Nick Kwant

Personal information
- Full name: Nick Michael Kwant
- Born: 1 March 1997 (age 29) Wellington, New Zealand
- Batting: Left-handed

Domestic team information
- 2017/18: Canterbury
- 2022/23: Otago
- Source: Cricinfo, 11 July 2023

= Nick Kwant =

New Zealand cricketer (born 1997)

Nick Michael Kwant (born 1 March 1997) is a New Zealand cricketer. He made his professional Twenty20 cricket debut for Canterbury in the 2017–18 Super Smash on 14 December 2017.

Kwant was born at Wellington in 1997. He played age-group cricket for Canterbury in 2015–16 before playing Second XI matches and making his senior debut seven matches for the representative side in 2017–18. He opened the batting in seven SuperSmash matches for the side during the season, scoring a total of 89 runs, including a highest score of 48 made against Otago at Alexandra on Boxing Day.

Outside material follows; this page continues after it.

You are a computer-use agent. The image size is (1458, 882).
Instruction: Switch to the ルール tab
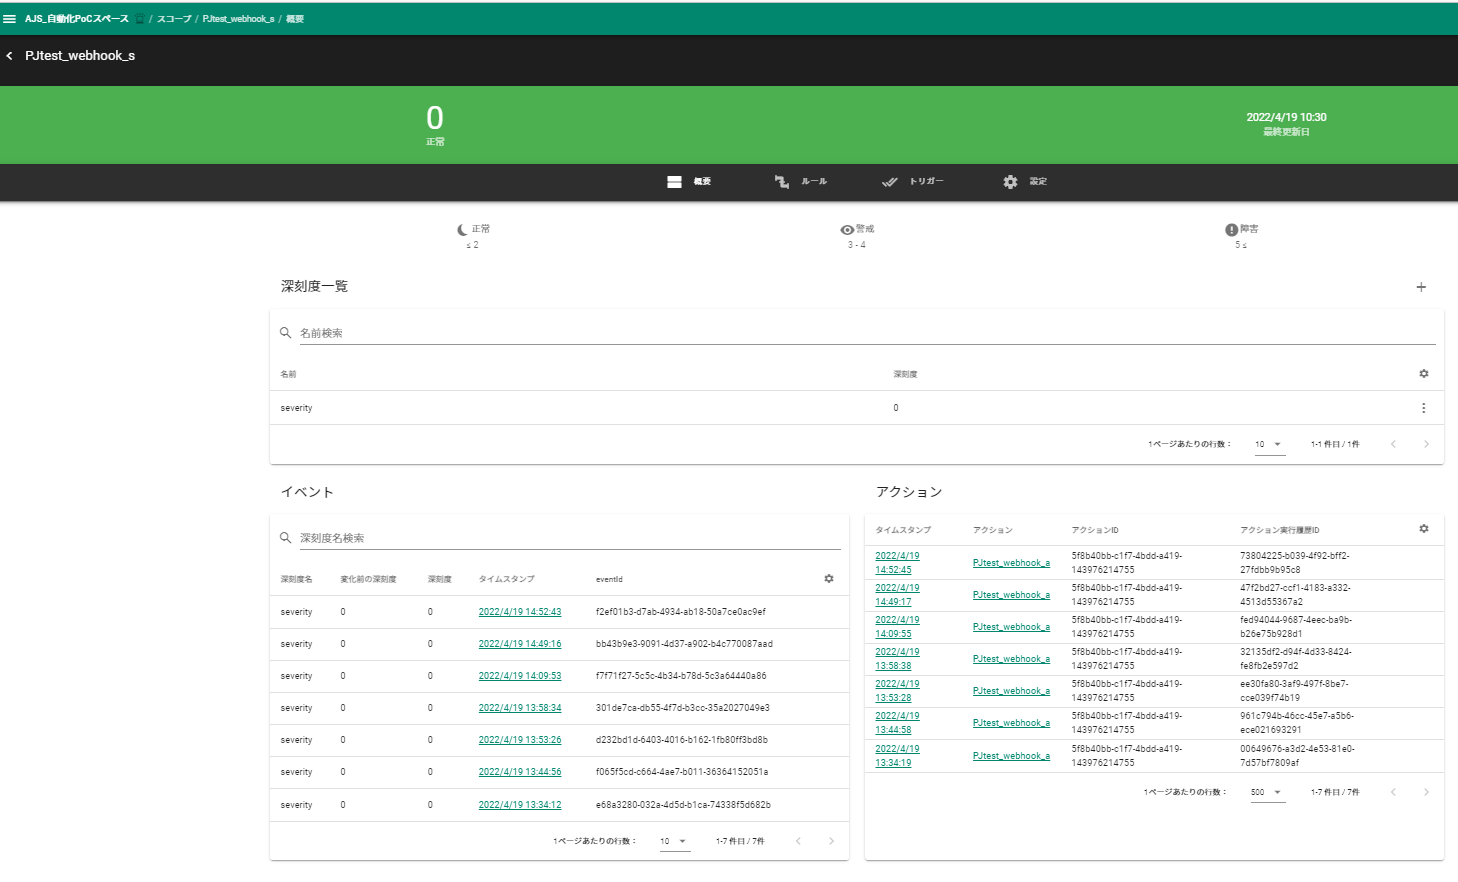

Kwant continue to play Second XI cricket for Canterbury until the end of the 2021–22 season. He played in England for Middlesbrough Cricket Club in the North Yorkshire and South Durham Cricket League in 2019 and for Alrewas in the Derbyshire County Cricket League during 2022 and 2023, making an appearance in a friendly match for Derbyshire County Cricket Club's Second XI during 2022.

He moved to Otago ahead of the 2022–23 season to play for Taieri Cricket Club. Described by the Otago Daily Times as "a dynamic top-order player" and "hard-hitting left-hander", he was brought into the Otago squad at the start of January as cover for injured players and made his debut for the side later in the month. He made four representative appearances for Otago during 2022–23, three in the SuperSmash and one in a List A match against Northern Districts in January. He was named the Otago A team's best batter of the season in the Otago Cricket Association's end of season awards.